Formats the user prompt like follows:
┌── <Username>
└─ [User types their message here]
"""
return f"┌── {username}\n└─ "
def format_ai_message(model_name: str, message: str) -> str:
"""
Formats the AI's response like follows:
┌── <Model name>
│
│ <The AI's response>
│
└─
"""
indented_message = "│ " + message.replace("\n", "\n│ ")
return f"\n┌── {model_name}\n│\n{indented_message}\n│\n└─\n"
if __name__ == "__main__":
main()
Here are the dependencies for this program requirements.txt
.
langchain==0.1.6
langchain-community==0.0.19
To interact with a large language model through Ollama you can, as mentioned above, make HTTP requests to the endpoints exposed by the Ollama server.
Conveniently, LangChain has an Ollama integration which makes it trivial to switch your existing LangChain application to Ollama.
In this tutorial, we are using the Ollama integration to send messages to the /api/chat endpoint (by invoking the ChatOllama
class).
Running your chat-bot using Ollama
First, you need to know your Ollama instance’s IP address and port. You can run juju status
to find it.
$ juju status
Model Controller Cloud/Region Version SLA Timestamp
machine-cloud localhost-localhost localhost/localhost 3.5.3 unsupported 21:19:54Z
App Version Status Scale Charm Channel Rev Exposed Message
ollama active 1 ollama 23 no Ollama is running
Unit Workload Agent Machine Public address Ports Message
ollama/26* active idle 26 10.88.109.53 11434/tcp Ollama is running
Machine State Address Inst id Base AZ Message
26 started 10.88.109.53 juju-1f1bae-26 ubuntu@22.04 Running
In this example, the values you are looking for are:
- Ollama IP address:
10.88.109.53
- Ollama port:
11434
Run your chat-bot
$ ./chat-bot.py http://<ollama_ip>:<ollama_port> mistral
If you are using another model (not mistral
), then replace mistral
with the name of the model you have pulled from the library.
You can now have a conversation
┌── thinking-dragon
└─ Hi!
┌── mistral
│
│ Hello there, thinking-dragon! How can I help you today?
│
└─
┌── thinking-dragon
└─ Why is the sky blue?
┌── mistral
│
│ The sky appears blue due to a phenomenon called Rayleigh scattering.
│ Shorter wavelengths of light (like blue) are scattered more easily by
│ the molecules in Earth's atmosphere compared to longer wavelengths (like red).
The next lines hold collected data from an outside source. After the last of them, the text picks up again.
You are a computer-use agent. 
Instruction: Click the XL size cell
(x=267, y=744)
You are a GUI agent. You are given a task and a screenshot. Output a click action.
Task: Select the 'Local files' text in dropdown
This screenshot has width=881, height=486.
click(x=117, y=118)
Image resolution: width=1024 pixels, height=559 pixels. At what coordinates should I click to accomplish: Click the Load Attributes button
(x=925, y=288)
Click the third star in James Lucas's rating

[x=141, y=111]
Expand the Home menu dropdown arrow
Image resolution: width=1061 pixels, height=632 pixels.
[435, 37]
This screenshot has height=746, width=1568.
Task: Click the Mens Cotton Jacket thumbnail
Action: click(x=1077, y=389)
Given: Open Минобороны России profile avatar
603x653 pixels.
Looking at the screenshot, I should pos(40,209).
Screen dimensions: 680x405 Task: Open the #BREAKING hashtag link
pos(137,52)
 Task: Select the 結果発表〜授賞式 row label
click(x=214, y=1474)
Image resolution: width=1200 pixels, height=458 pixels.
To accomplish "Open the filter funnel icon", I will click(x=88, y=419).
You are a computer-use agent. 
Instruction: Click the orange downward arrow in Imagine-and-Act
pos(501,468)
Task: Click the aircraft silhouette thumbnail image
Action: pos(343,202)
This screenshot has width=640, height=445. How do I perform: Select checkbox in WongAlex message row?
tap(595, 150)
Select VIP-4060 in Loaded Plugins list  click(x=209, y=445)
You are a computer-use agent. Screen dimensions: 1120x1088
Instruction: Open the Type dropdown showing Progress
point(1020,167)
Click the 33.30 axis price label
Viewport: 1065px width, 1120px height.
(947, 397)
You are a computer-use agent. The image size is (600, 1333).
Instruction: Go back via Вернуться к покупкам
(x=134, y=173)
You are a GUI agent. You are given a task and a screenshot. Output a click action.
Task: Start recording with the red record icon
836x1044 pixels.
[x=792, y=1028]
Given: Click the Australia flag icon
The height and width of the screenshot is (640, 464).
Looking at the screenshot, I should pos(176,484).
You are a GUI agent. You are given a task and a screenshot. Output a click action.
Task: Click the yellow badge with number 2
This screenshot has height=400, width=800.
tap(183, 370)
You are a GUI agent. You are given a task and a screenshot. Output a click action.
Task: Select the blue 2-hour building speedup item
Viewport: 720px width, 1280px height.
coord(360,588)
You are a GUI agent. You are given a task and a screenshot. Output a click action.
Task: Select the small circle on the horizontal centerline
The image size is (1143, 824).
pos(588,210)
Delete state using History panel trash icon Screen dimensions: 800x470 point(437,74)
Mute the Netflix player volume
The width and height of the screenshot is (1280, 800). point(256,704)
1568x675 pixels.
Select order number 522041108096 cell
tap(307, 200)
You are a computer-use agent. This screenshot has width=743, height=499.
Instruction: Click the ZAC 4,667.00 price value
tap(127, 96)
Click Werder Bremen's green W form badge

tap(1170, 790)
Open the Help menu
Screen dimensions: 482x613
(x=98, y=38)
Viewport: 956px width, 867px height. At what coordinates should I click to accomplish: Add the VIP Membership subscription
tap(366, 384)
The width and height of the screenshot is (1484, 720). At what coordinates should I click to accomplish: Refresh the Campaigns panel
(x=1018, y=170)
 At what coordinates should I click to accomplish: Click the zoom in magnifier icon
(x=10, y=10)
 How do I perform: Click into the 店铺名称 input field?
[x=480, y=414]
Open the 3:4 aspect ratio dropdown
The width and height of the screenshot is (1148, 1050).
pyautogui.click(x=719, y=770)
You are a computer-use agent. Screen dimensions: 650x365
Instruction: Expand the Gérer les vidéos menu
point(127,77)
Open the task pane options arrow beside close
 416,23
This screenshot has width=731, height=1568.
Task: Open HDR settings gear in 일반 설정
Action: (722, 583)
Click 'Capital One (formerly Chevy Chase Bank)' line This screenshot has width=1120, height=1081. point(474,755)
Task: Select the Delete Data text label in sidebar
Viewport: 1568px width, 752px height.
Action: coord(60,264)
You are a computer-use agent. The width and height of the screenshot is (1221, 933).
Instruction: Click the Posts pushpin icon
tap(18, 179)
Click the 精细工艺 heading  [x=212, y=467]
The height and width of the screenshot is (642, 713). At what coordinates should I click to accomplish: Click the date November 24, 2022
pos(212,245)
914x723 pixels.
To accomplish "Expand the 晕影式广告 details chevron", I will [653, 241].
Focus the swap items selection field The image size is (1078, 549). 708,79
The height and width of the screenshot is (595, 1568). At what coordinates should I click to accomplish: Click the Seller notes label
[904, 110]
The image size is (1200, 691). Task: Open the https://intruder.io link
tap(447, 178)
│ This scattering of blue light gives our sky its characteristic color.
│
└─
┌── thinking-dragon
└─ You are a geography expert. Your job is, for a given place name, to give the WGS84 coordinates of that place. Your response will be in json format. Your json response will contain two keys: 'lat' for the latitude and 'lon' for the longitude. You will reply with the json response only and nothing else. You will not add any personal remark. Give the coordinates for 'Montreal'.
┌── mistral
│
│ {"lat": 45.508391, "lon": -73.587666}
│
└─
For reference, you can type 45.508391, -73.587666
in Google Maps and you will see that the coordinates are indeed in the middle of the Montreal island. This is however an estimation. While LLMs will give you varying precision for this use-case, they will all estimate and not be consistent if you run the same prompt multiple times.